I’ve walked these streets of Ormskirk at night in hunger for distraction. I've forced myself much to look upon things that were new. One would think that my natural curiosity would have driven me to this already, but it hasn't. There are different types of trees, with sticky and pointy leafs, dressing the ground like a broken salt shaker. These vehicles speed past me in directions that I am unfamiliar with, adding a wind burst to the already howling breeze. Then there is the cobble stone, unbalanced and painted with dirt from generations older than our parents; which trips and catches each unfamiliar step I take. I take this walks with smokes in my pocket and often headphones in my ears to escape the particular asylum quality of my dorm.

As we both are, I often find my self lost on the unfamiliar faces that I pass. I see groups and clicks of friends that have bonded through trials that I have made up in my head. Lovely little stories, some of which involving elaborate tales and such. Perhaps even during these walks I believe that depression stays at home, but like a loyal dog I know he’s waiting patiently at the door. During and often at the ends of these walks, even though I’ve embarked on them to forget about you... All I can do is remember you.
As of now, if you’ve made it this far in my ramblings, I would understand the weight that you may be feeling; peering through my tedious and hand-picked mental vomit. If you wish to discontinue, I would understand. And I apologize if anything I have said thus far has been emotionally violent.

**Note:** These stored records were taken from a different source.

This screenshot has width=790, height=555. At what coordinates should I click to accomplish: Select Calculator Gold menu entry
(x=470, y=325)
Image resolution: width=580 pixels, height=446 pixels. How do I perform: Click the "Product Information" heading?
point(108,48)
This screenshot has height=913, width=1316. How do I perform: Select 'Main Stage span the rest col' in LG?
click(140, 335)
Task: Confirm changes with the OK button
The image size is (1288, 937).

I don’t have this figured out. And I’m not asking you to figure this out either. This — meaning — the amalgam of heart and soul that I had subconsciously set aside for you.  All I do know is what this sounds like and this feels like. It sounds like the playlists that I made for you. Somewhere, right in the middle was Neck Deep, screaming “I miss you like shit today”. But then softly later, being truthful of my condition was  the Eels, “What I have to offer…”.
It feels like I've made a great mistake, great perhaps in the manner that I wouldn’t regret it for years. I guess at the end of this, I’ll or we’ll have to figure out what this is or was. For me over analyzing is my specialty, thus this contents of this letter. And I do deeply apologize for my over analytical framework.

I find it weird though. All of this verbal vomit that I am spilling out to you. I have skyped my family only twice, my friend Blake once, and also Robert. As for you, it has happened so far on three separate occasions, all back-to-back. I don’t know what it is about you, but I’ve not wanted to stop talking to you, sharing with you, and in the end, needing you. Scully, if nothing else this is a reflection on what kind of person you are, and what you have become. I don’t idealize you, nor do I envy you. Therefore I am not making an idol out of you, but I am more so signifying the importance of your life and the change you have on people, or perhaps mainly the impact you had on me.
I don’t know what you are going through, or how you have truly been this past month, but I know that you have not been well. What has pained me is that I have not been there to see it with my own eyes. I have not been there to ignore my own pathos and embrace you, to help you.

At the end of the day though, what I said to you on the couch, nights before I left is still true — I am yours.